I sat down and began to take a mental tour of Matlock’s sinuous roads. Our one gas station, manned for decades by Vince Kaliski, a veteran of Okinawa whose wife ran the Girl Scout troop, had closed ten years before. Even the nearby house where Vince and Mary brought up their boys had been razed. More recently, Coiffure Cottage, a beauty salon dating to Cretaceous times, had morphed into a modern art gallery. Buck and Calvin, the plumber and the electrician I engaged to keep my house in working order, had sold their own houses and retired to Florida, none of their numerous sons willing to succeed them—or able to afford our rapidly bloating taxes. Since their departure, I had been forced to employ tradesmen from several towns away, fellows I would never encounter with pleasure at the P.O. or the deli counter at Wally’s. Some might have referred to Vince, Buck, and Calvin as “ordinary fellows” or “salt of the earth.” Such terms are merely code for men who’ve led lives in which boyhood dreams become a luxury, a whim, before boyhood even comes to an end.
Where were these men now? Were they still alive? Even our elementary-school teachers, the Bens, could no longer afford to live among us.
When I e-mailed Robert about the dogs,
I typed into the subject line Scylla and Charybdis. During my evening swim, I had a grandiose vision of myself as a lone, graying knight in his drafty castle, surrounded on all sides by Philistines of a novel variety: well schooled, well nourished, well informed (with information convenient to their collectively blinkered conscience), and sure of the ergonomic traction with which their stylishly countrified shoes met the ground.
I was so worked up that night, I could not resist calling Robert’s mother as well. Trudy listened—she’s a good listener, which I’m sure makes her popular with patients—but she was hardly sympathetic. When I told her how much I missed Vince, Buck, and Calvin, she pointed out that I’d never socialized with them.
“Socializing is not the only sign of kinship,” I said. “You women are not so aware of this. We knew what it was to have a meeting of the minds without some knitting circle. And now it seems as if whatever men I do see about town—and let me tell you, it’s rare to spot a man under sixty by daylight!—these men hold down hocus-pocus jobs. They’re ‘derivatives traders’ or ‘IT consultants.’ They have squeaky-clean nails and flannel shirts that came straight out of a mail-order parcel from L.L.Bean—which of course now belongs to some retailer run by the mob in Bayonne, New Jersey.”
“Dad, those guys are prosperous, and so are you.
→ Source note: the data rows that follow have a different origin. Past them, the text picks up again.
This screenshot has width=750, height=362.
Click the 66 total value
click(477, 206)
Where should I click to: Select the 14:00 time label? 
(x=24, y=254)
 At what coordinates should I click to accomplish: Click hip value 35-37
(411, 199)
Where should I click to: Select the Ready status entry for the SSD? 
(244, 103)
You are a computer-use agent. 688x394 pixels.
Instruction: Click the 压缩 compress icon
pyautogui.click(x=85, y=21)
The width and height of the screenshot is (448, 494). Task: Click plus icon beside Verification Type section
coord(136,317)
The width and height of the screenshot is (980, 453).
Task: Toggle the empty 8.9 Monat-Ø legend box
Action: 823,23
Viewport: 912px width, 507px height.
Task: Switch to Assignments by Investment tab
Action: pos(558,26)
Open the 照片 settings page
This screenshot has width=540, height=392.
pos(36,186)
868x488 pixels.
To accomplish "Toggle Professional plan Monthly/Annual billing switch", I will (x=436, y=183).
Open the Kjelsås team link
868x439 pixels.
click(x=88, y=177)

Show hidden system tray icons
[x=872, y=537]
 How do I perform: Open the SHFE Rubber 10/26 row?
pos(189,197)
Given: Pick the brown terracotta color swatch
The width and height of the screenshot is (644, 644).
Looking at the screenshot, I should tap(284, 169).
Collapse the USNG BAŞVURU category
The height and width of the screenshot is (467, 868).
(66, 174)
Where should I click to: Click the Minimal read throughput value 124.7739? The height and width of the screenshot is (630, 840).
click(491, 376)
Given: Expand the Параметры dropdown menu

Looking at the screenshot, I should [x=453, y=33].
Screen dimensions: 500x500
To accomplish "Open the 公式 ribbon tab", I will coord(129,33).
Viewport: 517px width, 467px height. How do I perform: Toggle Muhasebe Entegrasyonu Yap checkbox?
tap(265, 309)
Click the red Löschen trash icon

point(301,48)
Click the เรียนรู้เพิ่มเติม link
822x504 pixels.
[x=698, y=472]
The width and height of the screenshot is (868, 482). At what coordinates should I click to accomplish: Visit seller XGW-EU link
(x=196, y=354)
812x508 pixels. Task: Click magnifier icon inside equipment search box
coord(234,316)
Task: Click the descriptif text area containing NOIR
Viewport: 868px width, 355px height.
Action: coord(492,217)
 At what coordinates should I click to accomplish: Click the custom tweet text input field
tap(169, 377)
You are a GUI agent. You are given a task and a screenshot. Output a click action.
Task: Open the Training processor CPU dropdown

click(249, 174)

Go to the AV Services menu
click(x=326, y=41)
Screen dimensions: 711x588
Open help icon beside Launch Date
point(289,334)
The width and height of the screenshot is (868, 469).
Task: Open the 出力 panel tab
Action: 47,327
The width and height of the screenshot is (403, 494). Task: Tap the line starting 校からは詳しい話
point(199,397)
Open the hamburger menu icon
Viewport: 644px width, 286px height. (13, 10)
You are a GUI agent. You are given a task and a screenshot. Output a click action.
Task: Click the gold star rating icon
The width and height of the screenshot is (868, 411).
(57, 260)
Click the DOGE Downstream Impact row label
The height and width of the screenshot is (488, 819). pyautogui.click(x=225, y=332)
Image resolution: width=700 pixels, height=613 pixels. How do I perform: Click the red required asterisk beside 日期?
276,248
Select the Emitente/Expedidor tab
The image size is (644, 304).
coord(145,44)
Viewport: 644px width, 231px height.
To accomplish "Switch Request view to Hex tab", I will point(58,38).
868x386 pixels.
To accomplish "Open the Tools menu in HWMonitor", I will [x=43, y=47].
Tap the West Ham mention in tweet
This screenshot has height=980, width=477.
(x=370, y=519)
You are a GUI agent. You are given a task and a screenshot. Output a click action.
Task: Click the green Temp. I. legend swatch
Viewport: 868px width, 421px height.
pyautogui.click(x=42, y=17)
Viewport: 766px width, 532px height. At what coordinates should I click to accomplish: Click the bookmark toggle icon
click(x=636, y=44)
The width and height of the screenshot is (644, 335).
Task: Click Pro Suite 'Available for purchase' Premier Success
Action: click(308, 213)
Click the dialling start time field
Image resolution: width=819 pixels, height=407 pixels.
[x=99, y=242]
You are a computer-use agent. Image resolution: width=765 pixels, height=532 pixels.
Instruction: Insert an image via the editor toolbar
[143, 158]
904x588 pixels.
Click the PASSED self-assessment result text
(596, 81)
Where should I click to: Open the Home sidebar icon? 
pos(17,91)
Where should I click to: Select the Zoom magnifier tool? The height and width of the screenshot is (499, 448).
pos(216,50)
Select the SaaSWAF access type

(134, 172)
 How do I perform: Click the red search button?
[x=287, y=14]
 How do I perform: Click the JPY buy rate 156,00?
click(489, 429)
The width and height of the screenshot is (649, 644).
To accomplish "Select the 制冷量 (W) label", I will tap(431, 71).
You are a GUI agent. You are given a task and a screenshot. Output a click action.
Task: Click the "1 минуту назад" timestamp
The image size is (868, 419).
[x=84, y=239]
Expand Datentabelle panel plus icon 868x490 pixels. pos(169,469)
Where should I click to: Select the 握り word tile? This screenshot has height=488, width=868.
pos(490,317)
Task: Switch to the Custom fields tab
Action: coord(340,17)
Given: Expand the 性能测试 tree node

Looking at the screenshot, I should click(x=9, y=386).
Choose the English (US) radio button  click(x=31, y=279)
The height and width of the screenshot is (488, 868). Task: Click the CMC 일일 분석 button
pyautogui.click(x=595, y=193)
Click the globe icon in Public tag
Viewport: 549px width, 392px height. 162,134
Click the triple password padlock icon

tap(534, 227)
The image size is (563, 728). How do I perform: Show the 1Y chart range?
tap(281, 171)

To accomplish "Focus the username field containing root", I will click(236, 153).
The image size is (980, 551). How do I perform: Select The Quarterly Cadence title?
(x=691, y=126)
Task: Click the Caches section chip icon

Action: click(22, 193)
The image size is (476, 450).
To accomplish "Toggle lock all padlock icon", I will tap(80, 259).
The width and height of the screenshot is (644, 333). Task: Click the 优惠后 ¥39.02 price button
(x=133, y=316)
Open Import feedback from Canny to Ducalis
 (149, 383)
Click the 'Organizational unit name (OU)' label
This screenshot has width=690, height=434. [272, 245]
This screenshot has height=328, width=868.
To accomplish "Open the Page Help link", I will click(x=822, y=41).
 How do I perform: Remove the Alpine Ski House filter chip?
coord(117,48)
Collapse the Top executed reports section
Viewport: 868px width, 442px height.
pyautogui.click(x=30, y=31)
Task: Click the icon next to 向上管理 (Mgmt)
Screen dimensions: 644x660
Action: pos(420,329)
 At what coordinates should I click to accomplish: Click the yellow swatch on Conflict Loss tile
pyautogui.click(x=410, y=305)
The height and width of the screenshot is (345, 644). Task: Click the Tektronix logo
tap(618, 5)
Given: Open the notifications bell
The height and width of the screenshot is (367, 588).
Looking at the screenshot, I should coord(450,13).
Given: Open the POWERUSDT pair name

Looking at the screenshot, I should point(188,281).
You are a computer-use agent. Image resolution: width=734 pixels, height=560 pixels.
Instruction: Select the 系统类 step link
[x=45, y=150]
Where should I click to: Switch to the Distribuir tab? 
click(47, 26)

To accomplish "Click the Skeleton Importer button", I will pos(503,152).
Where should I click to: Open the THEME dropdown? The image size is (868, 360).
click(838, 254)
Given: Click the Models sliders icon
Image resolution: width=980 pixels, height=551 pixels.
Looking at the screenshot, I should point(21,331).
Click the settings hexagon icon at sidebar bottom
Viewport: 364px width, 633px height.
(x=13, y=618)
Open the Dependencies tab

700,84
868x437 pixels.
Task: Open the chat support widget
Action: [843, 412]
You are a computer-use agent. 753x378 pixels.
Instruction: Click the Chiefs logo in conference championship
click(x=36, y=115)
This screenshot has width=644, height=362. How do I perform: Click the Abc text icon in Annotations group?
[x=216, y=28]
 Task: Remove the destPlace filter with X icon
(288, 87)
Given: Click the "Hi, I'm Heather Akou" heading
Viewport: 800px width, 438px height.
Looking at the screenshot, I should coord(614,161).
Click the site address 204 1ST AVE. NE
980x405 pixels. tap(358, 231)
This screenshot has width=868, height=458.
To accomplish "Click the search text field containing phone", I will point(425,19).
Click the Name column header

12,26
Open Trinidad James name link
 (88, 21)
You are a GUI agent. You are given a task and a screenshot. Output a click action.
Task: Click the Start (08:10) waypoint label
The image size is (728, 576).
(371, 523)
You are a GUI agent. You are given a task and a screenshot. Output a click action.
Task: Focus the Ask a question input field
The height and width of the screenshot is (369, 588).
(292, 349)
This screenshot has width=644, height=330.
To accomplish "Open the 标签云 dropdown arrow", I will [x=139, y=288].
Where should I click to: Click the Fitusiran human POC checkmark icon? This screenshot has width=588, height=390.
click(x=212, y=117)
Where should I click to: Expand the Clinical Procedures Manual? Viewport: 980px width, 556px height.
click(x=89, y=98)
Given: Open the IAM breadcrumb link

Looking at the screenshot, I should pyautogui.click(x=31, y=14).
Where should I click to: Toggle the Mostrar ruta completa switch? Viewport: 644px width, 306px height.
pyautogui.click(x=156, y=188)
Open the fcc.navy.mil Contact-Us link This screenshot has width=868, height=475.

You hate to hear it, but you have more in common with them than you ever did with Mr. Kaliski or the guys who cleaned our oil tank.”
“No, I disagree with you there, my dear. And if you want to discuss income—isn’t that what you mean when you refer to prosperity?—I’m sure I never made half what Buck did! I understand he bought quite the boat after selling his house and cashing in his retirement savings.”
“I’m not talking numbers, Dad, and you know it. It has to do with … station in life.”
“Class, is that what you mean?”
“Yes. Exactly.”
“But that’s my point. This used to be a town with many classes.”
“Barely.”
“We lived comfortably together, so you wouldn’t have noticed. We did not need ‘great rooms’ and three-car garages and central air and—”
“Now you’re talking values,” said Trudy. “Which have changed since the days you’re talking about. You think Mr. Kaliski, if he were still around, wouldn’t want a hot tub?”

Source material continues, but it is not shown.